_Dataset entries_
=== Begin Enclosure ===

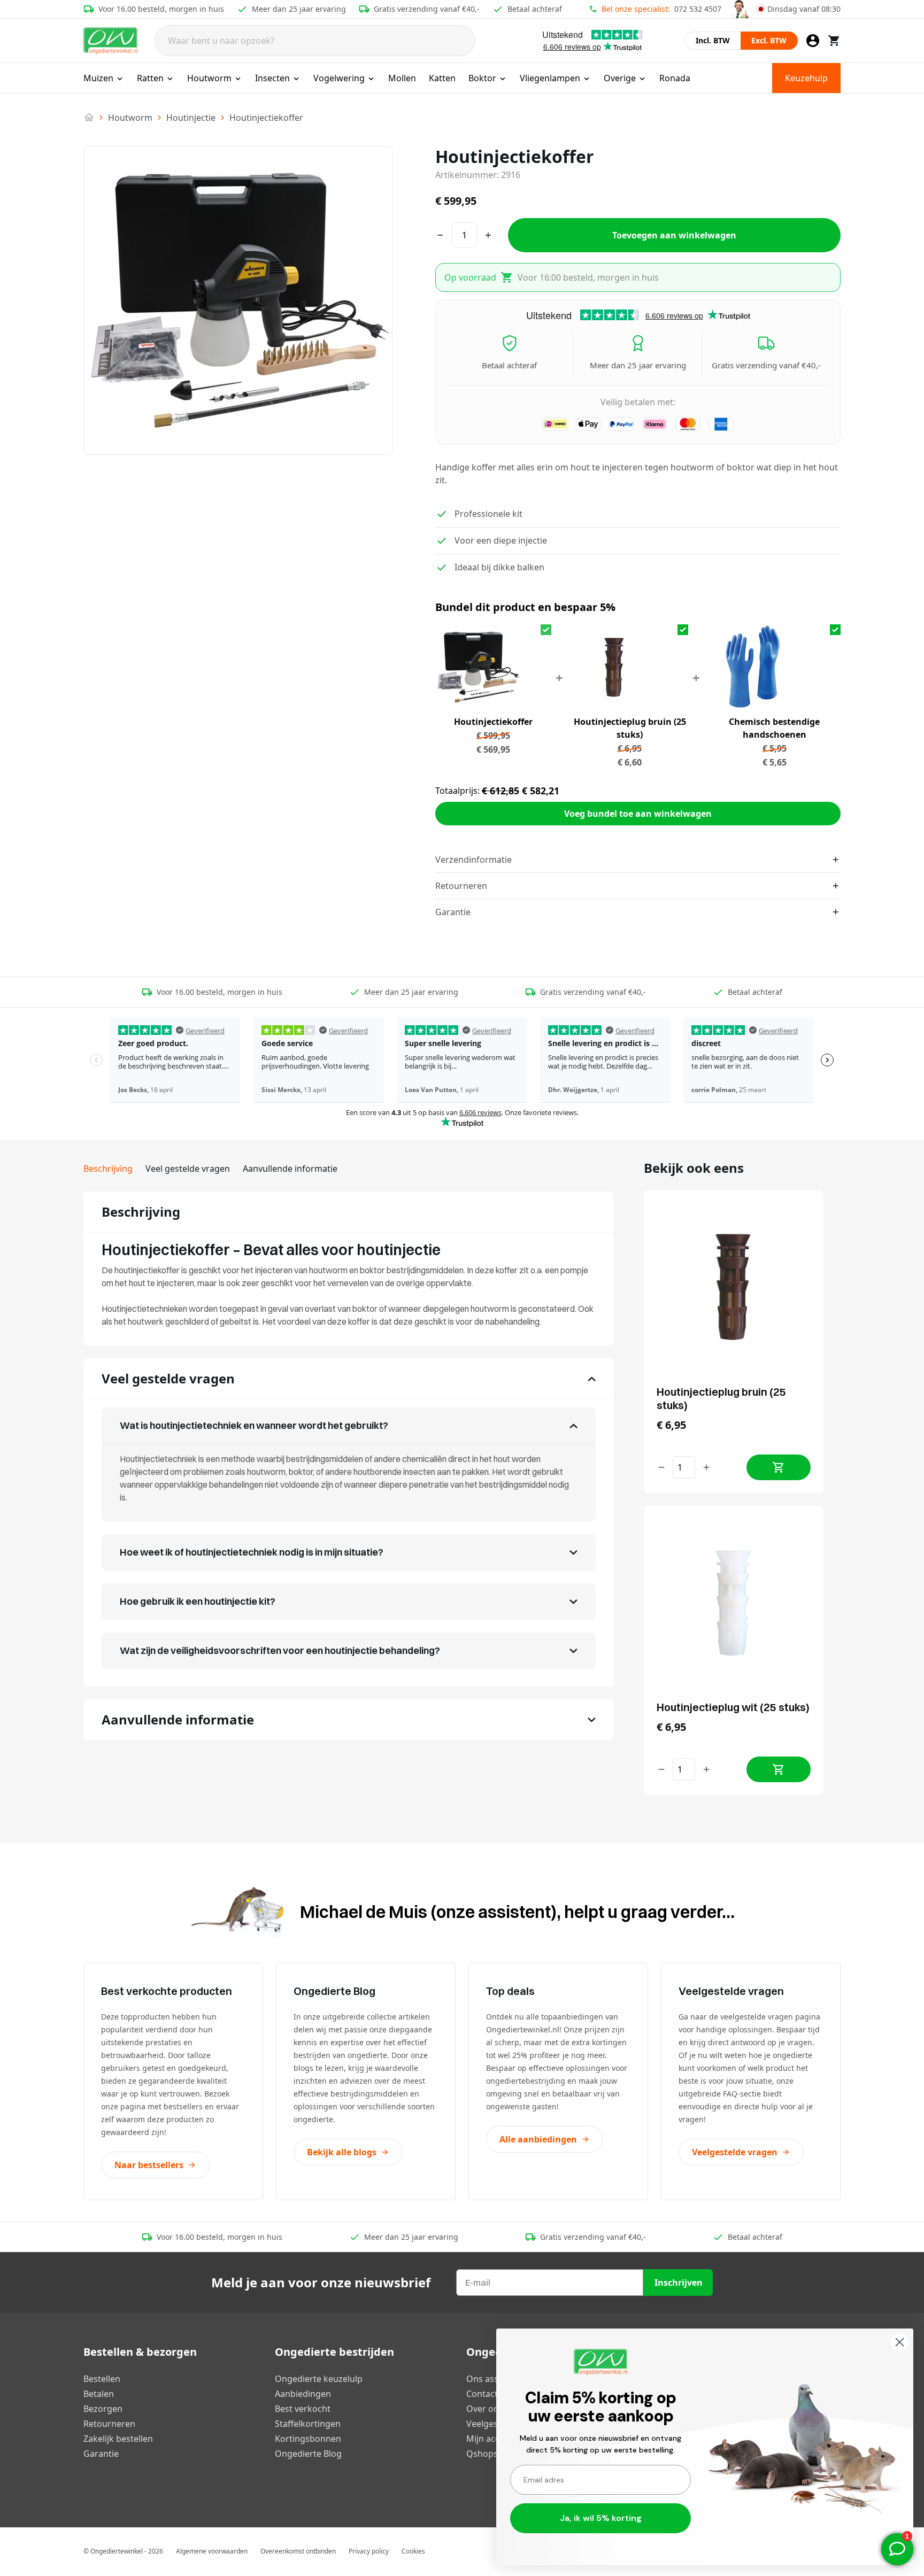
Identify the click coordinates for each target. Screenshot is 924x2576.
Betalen (98, 2394)
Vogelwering (339, 78)
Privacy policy (369, 2551)
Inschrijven (678, 2282)
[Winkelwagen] (834, 40)
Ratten (150, 78)
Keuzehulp (806, 78)
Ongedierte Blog (308, 2453)
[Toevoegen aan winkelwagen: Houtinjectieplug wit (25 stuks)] (778, 1769)
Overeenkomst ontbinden (298, 2551)
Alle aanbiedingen (538, 2139)
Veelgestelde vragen (734, 2152)
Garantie (101, 2453)
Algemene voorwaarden (212, 2551)
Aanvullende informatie (290, 1168)
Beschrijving (108, 1168)
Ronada (674, 78)
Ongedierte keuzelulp (319, 2379)
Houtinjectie (190, 117)
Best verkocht (302, 2409)
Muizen (98, 78)
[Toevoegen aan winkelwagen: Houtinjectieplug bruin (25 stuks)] (778, 1467)
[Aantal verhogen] (706, 1467)
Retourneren (109, 2424)
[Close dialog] (899, 2342)
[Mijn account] (812, 40)
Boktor (482, 78)
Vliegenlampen (550, 78)
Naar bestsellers (148, 2165)
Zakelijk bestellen (118, 2439)
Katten (442, 78)
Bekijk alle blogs (341, 2152)
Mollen (402, 78)
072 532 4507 (697, 9)
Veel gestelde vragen (187, 1168)
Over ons (484, 2409)
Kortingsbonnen (308, 2439)
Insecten (272, 78)
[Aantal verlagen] (661, 1467)
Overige (620, 78)
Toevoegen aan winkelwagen (674, 235)
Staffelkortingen (308, 2424)
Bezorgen (102, 2409)
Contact (482, 2394)
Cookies (413, 2551)
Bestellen (101, 2379)
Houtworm (209, 78)
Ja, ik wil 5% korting (601, 2518)
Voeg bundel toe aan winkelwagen (638, 813)
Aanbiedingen (303, 2394)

=== End Enclosure ===

_What you should do_
Write only the number of lines above that contain "Ongedierte".

_Task result_
2